The change in decoration corresponds to the change in the consistency of the clay and in the manner of manufacture. At the beginning of the period the clay still [p. 26] contains some straw, but by the middle the clay is very compact with virtually no straw and the surface is smooth, with a soapy feeling. Increased firing temperatures due to improved kilns changed the red colouring to buff or cream [the entire range often occurring on a single vessel] to which a slight lustre is added by light burnishing. Later the surface and paint are again left mat and the colour of the clay has a greenish cast reminiscent of the clays of south-western Iran and Mesopotamia. A most important technological revolution, which occurred during Period III, was the introduction of the potter's wheel, which permitted mass production of new and more regular shapes. The appearance of the actual 'fast' wheel may have been preceded by use of a turn-table, or tournette, as it is called in French. This was a device by which the potter could easily bring every side of the vessel within his reach by turning it on a movable base--a mat or perhaps a clay or stone disk--which in some instances may have been pivoted.
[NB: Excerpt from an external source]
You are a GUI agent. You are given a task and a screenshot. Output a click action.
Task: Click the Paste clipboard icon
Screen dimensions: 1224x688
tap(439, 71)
The actual potter's wheel can be made to spin fast enough to impart centrifugal force to a centered lump of clay. The result is a more regular form with more sharply defined profiles. A footed beaker was one of the characteristic forms of this new technique, but older forms carried on as well. [p. 27]

In the middle of Period III at Sialk connections can be observed with the potter of other sites, for example, with that of Tepe Hissar at Damghan several hundred miles to the north-east. The main body of Hissar painted pottery [Period IB and IC] is very similar to its Sialk counterpart. Footed beakers with rows of animals and animals in panels, for example, are also found at both sites. One would like to theorize on the nature of this relationship. Why was one pottery essentially duplicated in another place? How did it become known: through trade, through migrant workers or through migration of a people? At any rate the fact that there were connections not only with Hissar but also with the pottery of Tepe Giyan--far to the west, over steep mountain passes--and with other sites indicates that the art of pottery-making was widespread and subject to influences from afar. The technique of mass production which had been created with the potter's wheel and the form of decoration, a combination of geometric and animal forms tastefully adjusted to the form of the vessel, laid the foundation for much of the stylistic tradition which subsequently characterized the pottery of Iran and which eventually found its way even to central India.
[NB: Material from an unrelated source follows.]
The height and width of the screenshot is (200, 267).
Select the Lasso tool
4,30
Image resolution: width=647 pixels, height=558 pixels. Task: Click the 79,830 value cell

The sequence of south-western Iranian pottery cultures is known from two areas, Susiana and the Persepolis plain. Susiana, the region surrounding Susa, has prior claim to our interest because of the fact that prehistoric Iranian pottery was first discovered there and because, owing to its inherent aesthetic appeal, this pottery was the subject of a major essay in stylistic analysis made by the classical archaeologist E. Pottier. [5] Prehistoric Iran was thereby brought for the first time into the field of vision of general art history. When the painted pottery of Susa with its marvelously balanced panelled animal designs was first discovered, it was considered the earliest in the area. Recent excavations however, have shown that it came very late indeed in a development which began before 6500 BC., at a time when pottery was not yet used in the region. [6] Once painted pottery had been developed, several stages followed each other in the Susiana before the exceptional quality of the Susa I pottery had been attained [see Appendix, Chart I: Painted Pottery of Iran].